女性によりますと、事件後、北川被告は女性に対し「時効が来るまで食事をご馳走する」と話したほか、書面で「本件を表沙汰にすると、マスコミに検察庁がたたかれて組織が立ち行かなくなる」などと伝えたということです。女性は「検察庁に迷惑がかかると思い申告できなかった」と話し、北川被告が“口封じ”をしていたと明かしています。
女性は今年2月にPTSD=心的外傷後ストレス障害と診断され休職を余儀なくされたと話した上で、「もっと早く罪を認めてくれていたら、私はもっと早く被害申告ができて、経験を過去のものとして捉え、新しい人生を踏み出すことができた」と訴えていました。
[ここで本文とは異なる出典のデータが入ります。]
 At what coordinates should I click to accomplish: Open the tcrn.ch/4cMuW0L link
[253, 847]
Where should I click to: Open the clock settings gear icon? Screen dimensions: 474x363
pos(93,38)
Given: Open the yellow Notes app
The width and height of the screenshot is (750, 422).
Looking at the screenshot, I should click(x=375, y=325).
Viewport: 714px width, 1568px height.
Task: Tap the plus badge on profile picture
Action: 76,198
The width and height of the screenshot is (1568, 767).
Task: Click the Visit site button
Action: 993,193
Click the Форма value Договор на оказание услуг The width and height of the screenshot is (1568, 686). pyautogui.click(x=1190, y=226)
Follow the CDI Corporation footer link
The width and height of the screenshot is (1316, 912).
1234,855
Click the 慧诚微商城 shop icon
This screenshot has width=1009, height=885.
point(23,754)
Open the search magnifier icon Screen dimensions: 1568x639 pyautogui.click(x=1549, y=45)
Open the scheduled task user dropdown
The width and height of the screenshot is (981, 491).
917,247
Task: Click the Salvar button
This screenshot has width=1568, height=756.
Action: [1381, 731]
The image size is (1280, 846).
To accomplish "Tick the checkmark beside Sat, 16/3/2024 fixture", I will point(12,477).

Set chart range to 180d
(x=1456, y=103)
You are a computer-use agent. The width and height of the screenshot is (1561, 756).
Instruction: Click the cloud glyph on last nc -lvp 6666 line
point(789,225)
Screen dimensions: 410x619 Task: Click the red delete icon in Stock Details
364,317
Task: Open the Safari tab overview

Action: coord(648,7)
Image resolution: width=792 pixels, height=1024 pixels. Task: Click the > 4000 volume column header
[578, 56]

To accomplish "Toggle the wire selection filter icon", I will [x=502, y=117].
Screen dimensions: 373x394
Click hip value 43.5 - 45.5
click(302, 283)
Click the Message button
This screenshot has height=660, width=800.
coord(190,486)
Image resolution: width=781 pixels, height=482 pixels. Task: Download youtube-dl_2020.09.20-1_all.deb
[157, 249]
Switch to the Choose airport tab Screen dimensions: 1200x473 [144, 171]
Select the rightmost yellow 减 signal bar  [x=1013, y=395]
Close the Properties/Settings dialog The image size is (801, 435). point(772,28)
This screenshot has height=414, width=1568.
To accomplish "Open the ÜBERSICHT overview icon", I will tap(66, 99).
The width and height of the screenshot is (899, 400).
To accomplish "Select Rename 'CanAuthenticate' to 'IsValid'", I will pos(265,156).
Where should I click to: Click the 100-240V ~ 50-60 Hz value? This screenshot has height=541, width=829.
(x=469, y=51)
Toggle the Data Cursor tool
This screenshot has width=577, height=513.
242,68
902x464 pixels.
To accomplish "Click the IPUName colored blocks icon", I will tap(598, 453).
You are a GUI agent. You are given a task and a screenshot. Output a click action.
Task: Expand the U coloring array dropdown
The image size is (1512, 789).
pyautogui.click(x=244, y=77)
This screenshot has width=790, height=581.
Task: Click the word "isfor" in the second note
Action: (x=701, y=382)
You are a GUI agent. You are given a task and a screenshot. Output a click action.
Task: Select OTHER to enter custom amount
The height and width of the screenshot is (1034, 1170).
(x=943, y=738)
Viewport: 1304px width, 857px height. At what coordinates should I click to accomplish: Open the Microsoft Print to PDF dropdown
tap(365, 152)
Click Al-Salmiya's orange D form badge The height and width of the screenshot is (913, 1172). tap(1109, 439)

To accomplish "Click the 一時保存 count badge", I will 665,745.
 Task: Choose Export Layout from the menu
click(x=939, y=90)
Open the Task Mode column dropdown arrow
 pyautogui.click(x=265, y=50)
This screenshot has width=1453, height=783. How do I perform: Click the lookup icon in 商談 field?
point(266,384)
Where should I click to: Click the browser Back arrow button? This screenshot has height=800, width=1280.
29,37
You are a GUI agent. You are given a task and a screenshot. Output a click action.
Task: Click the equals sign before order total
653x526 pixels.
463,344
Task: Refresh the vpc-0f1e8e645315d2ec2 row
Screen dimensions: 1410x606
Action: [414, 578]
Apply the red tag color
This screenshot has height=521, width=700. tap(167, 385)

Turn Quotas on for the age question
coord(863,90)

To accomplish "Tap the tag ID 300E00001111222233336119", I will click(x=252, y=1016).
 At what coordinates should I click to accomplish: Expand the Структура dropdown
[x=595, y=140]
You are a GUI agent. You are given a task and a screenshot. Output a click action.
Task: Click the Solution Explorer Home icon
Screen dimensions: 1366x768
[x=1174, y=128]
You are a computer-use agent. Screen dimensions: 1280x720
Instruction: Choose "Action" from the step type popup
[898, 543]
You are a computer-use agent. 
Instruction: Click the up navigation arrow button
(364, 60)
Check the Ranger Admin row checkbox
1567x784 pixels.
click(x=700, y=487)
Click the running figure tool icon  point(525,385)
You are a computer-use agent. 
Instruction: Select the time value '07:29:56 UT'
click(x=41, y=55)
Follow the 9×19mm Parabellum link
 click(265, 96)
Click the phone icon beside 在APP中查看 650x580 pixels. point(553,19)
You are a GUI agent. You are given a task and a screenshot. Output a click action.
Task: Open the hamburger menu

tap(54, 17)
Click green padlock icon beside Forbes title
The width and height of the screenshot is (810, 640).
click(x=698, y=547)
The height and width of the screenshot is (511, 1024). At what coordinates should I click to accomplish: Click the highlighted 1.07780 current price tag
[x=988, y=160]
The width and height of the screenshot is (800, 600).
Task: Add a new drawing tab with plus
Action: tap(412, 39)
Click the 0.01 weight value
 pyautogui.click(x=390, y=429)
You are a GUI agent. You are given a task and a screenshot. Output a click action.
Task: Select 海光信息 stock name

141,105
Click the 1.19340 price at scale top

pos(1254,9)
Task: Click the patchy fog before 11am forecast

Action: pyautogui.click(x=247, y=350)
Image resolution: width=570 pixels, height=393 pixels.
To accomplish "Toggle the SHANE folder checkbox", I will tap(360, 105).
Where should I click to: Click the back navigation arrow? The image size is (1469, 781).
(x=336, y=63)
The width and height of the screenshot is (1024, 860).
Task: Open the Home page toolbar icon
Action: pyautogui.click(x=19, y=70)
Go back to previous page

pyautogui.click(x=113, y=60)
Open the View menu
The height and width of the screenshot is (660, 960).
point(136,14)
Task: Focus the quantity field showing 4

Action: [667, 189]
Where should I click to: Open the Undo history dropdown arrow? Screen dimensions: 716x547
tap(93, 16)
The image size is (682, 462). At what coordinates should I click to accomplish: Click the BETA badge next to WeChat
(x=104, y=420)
さらに、女性検事は「事件の関係者である1人の女性副検事が被告側に捜査情報を漏洩し、被告が当初弁解していた内容に沿うように事実と相違する供述をし、検察庁職員やOBに対して、『事件当時、酩酊状態ではなかったので行為に同意があったと思う。PTSDの症状も詐病ではないか。金目当ての虚偽告訴ではないか』などと、私を侮辱し誹謗中傷する虚偽の内容を故意に吹聴していたことが分かった」と明かし、副検事による一連の行為について刑事告訴しています。
北川被告は石川県出身で、主に関西地区の検察庁でキャリアを重ね、那覇地検検事正、大阪高検のナンバー2である次席検事、最高検の刑事部長などを歴任。2018年~2019年には大阪地検の検事正を務め、法曹関係者の間では「関西検察のエース」として知られていました。2019年11月、定年まで残り3年を残して退官。その後は弁護士として活動していました。